Posted on March 25, 2010 at 7:00 am

IMG_7080.JPG“The Eclipse” is a ghost story for grown-ups, which means that it is story first, ghost second. It is an Irish film about Michael (Ciarán Hinds) a recent widower with two children, who is volunteering at a local literary festival. Two of the festival guests are the arrogant, self-centered Nicholas (Aidan Quinn), a novelist, and the sensitive Lena (Iben Hjejle), author of a popular non-fiction book about ghosts.
I spoke to Hinds and writer/director Conor McPherson about the film.
What do people ask you most about the film?
CM: They want to know exactly what was going on, to answer the questions the movie leaves unanswered.
Yes, Americans are very concrete, very literal. We want everything explained.
CM: When people are out of their comfort zone, it’s more dramatic, more prone to have more entertaining experiences, get into fights. That’s the dramatic instinct, to move people out of what they know and make them deal with it. In theater it’s all through dialogue in traditional plays. In movies, it’s so lovely, you can show him putting dishes in the dishwasher and everybody just knows what’s going on, that his wife is gone and he has to do everything. You still tell some things with dialogue in scenes but we’ve taken some away…

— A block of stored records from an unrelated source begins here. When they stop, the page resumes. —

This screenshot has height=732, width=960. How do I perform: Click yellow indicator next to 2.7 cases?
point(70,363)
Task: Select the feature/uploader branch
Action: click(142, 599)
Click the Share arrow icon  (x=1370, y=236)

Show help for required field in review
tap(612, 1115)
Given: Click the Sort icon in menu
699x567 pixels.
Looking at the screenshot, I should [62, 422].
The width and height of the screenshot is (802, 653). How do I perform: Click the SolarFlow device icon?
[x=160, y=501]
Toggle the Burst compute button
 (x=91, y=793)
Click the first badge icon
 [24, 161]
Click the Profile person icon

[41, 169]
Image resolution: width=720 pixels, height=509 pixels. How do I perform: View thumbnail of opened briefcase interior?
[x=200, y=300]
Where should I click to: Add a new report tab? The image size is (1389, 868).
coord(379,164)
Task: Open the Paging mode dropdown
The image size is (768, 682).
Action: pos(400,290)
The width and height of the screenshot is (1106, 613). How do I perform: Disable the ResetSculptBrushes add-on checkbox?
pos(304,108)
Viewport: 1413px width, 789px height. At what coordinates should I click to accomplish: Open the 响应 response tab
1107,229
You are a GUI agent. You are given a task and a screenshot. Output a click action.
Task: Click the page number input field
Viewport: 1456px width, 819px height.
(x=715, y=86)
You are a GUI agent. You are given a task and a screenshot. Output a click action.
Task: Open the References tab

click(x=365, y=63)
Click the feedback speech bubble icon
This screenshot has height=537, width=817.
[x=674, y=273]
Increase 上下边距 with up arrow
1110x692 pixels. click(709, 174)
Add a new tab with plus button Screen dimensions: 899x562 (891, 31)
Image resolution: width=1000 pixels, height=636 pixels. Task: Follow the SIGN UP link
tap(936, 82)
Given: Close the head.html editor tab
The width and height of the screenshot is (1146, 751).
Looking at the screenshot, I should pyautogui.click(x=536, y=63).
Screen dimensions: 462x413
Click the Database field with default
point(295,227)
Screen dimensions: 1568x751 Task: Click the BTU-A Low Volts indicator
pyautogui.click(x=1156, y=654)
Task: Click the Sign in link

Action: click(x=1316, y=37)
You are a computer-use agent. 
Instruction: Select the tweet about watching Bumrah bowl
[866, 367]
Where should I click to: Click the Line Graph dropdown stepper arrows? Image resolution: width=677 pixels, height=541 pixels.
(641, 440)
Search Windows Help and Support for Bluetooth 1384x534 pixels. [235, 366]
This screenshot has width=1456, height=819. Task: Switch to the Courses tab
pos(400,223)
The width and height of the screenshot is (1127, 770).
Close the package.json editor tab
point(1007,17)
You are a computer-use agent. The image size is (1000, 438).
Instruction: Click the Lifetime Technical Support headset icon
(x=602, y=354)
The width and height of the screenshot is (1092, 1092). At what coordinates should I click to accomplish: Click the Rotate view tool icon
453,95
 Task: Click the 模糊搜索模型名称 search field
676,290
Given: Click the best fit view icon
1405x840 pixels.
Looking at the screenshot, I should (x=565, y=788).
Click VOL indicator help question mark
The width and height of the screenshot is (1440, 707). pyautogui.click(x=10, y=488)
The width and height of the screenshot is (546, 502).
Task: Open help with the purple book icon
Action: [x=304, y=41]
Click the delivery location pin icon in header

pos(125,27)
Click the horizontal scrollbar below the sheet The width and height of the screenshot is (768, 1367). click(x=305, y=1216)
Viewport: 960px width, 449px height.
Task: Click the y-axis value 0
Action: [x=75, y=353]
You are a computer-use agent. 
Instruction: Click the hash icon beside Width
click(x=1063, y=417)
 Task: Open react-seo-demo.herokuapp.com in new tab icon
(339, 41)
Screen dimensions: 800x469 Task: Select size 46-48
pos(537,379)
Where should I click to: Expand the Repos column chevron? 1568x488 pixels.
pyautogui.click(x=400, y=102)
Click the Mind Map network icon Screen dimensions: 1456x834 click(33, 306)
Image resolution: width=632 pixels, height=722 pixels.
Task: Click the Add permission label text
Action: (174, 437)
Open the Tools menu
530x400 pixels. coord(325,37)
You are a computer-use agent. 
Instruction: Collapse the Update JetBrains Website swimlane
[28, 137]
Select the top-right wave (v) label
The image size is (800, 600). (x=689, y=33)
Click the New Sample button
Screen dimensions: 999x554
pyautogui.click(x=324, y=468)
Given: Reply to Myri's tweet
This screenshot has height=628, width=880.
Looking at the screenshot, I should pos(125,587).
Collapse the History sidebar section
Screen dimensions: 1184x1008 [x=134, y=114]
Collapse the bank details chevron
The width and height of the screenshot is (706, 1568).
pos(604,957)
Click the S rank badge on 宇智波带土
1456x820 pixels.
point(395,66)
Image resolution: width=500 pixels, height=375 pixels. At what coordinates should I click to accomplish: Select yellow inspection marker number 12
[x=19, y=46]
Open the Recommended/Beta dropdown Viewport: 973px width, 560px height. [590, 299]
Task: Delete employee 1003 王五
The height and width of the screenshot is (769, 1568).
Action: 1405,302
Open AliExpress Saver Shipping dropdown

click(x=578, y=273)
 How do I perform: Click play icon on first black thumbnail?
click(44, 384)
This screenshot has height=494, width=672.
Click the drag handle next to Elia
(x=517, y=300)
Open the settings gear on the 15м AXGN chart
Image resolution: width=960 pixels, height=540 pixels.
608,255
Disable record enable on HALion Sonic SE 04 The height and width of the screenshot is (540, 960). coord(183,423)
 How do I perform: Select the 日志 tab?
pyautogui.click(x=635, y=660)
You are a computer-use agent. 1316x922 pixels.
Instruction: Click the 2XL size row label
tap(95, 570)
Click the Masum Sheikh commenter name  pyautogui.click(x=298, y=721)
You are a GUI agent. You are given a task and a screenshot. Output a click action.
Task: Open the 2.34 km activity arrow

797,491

CH: Pared it away, really.
CM: And that’s enough. Film has that magic.
You play a quiet person in this film. How do you as an actor convey all you have to about what he is thinking and experiencing?
CH: He’s just a guy like anybody. We’re all ordinary in a way. We can all be hurt. We can all be unbalanced. We all have feelings. Life can treat us harshly, even shockingly sometimes. He has minor pretensions but he is a woodwork teacher. He works with his hands. He is a practical man. But though he is doing his best with his wife gone he is out of his depth a bit apart from the grief. He’s a real person but you bring elements of emotion to a heightened situation. He just wants to survive and take care.
I loved his interaction with his kids. It felt very real. The frustration and the need to convey a sense that he is in control.
CH: When Lena says she is sorry to hear about his wife he responds, “It was terrible for the kids.” He knows he hasn’t grieved enough but he has to keep a lid on it for the kids. In the end, in the story, he is allowed to let it all out and properly to grieve.
Do you find that now, like Lena in the film, people want to come and tell you their own ghost stories?
CM: At the first screening last April in New York, it turned into a sort of heavy session with people talking about how they lost people and the film made that feeling come back. It’s probably the last thing you think about when you’re making a film is other people’s problems. You’re thinking about your problem, which is making the movie. But you do have a responsibility. You can’t mess around with people’s emotions.
CH: You find people genuinely relating to something or a truth they felt, and that is what you aspire to.
Do you believe in ghosts?
CM: Yes I do, but I don’t know what they are. I don’t think I’ve ever seen one. But if someone said to me, “Last night I saw the ghost of my sibling” or whatever, I wouldn’t say, “That’s impossible,” I’d say, “What was that like?”
CH: I don’t disbelieve.
CM: There’s a very old tradition in Ireland, and as an island at the edge of Europe, for thousands of years with no one knowing what was beyond there, I wonder if a sense of the beyond was internalized into the Irish psyche. We’re very quick to accept the supernatural. And I think Catholicism took root very quickly in Ireland because it’s a very superstitious religion, the holy ghost, the holy spirit, it has a goddess, very visual, the music. For me, philosophically, we don’t know anything anyway. We have this short little life we have to somehow try to get a grip on without understanding anything about the nature of time or existence or the universe or God or infinity. We’re just here for a brief moment and we open up these little eyes and go “What is this?” and then we’re gone! I love stories that frame that: This is what life is about — you don’t have a clue.